Question 2 Multiple Choice
A passage holds a single harmony for four full beats before moving to the next chord. Compared to a passage changing chords every beat, this slow harmonic rhythm:
AForces simpler voice-leading because the sustained harmony has nowhere to go
BCreates space for non-chord tones — passing tones, neighbor tones — to appear and resolve within the stable harmony before it moves
CRequires the melody to stay on the same pitch throughout to match the harmonic stasis
DIs structurally weaker because it provides no harmonic drive toward the cadence
Slow harmonic rhythm opens a window for elaboration. A passing tone that appears on beat 2 resolves by beat 3, well before the chord changes on beat 5. The stable harmony acts as a backdrop against which melodic and contrapuntal activity can unfold. This is why Bach chorales — with typically moderate harmonic rhythm — can carry elaborate inner-voice figurations, while rapid circle-of-fifths sequences in the same tradition use simple, block-chord voice-leading.
Question 3 True / False
A passage with slow harmonic rhythm can have active, rhythmically busy voice-leading because the stable harmony provides time for non-chord tones to appear and resolve.
TTrue
FFalse
Answer: True
Slow harmonic rhythm and busy texture are fully compatible — the 'Moonlight Sonata' first movement is the paradigm case. The harmony changes very slowly while the relentless triplet figuration fills the space with motion. Each figuration note is clearly ornamental because the harmonic backdrop is stable enough to contextualize it. The key relationship is: harmonic stability (from slow rhythm) enables melodic and contrapuntal activity.
Question 4 True / False
Increasing harmonic rhythm (making chords change faster) typically creates a denser, more active-sounding texture.
TTrue
FFalse
Answer: False
Faster harmonic changes typically *simplify* voice-leading texture, even though the harmony itself is more active. When chords change rapidly, the individual voices must move directly from chord tone to chord tone with minimal ornamentation — there is no time to elaborate.
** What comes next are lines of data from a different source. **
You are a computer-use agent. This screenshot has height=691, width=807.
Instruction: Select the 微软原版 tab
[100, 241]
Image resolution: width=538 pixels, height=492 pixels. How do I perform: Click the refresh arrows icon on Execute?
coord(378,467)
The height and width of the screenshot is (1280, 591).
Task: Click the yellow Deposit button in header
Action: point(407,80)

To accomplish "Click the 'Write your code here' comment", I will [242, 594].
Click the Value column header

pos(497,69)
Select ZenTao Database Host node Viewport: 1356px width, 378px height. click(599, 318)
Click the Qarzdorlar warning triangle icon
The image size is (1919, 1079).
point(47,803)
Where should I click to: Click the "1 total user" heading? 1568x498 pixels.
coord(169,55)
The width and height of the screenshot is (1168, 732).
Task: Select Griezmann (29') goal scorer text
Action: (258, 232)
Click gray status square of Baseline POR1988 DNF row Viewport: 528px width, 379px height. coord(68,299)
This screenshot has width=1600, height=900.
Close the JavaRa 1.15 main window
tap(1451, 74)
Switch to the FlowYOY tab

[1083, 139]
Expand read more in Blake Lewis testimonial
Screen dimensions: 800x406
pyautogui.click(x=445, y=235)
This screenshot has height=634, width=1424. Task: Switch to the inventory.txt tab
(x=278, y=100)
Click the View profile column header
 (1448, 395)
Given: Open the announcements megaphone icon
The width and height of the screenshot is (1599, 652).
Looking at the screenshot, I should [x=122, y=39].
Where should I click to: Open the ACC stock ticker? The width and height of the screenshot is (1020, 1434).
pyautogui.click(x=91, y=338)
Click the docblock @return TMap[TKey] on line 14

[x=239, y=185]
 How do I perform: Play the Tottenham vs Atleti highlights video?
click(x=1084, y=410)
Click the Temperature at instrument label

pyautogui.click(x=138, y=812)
The music may feel harmonically driven and forward-moving, but the individual lines are simpler. Paradoxically, slow harmonic rhythm often supports the richest textural density, because each voice has room to ornament and elaborate.
Question 5 Short Answer
How does a composer use the contrast between fast and slow harmonic rhythm to signal structural importance within a piece?
Think about your answer, then reveal below.
Model answer: Structurally important moments — arrivals, cadences, second theme areas — slow down harmonic rhythm, allowing the music to 'settle' and the voice-leading to become more elaborate. Transitional passages and sequences accelerate harmonic rhythm, driving the music forward harmonically but simplifying each voice's motion. The listener perceives slow harmonic rhythm as arrival and stability; fast harmonic rhythm as motion and momentum. By controlling this pacing, the composer shapes the formal architecture without changing tempo.
Mozart sonata expositions demonstrate this clearly: the modulating transition to the second key uses rapid harmonic rhythm (pushing forward), while the second theme itself has slow harmonic rhythm (settling into the new key). The contrast creates audible formal articulation. This structural use of harmonic pacing is distinct from its surface effect on texture — it operates at the level of phrase and section, not just moment-to-moment voice-leading.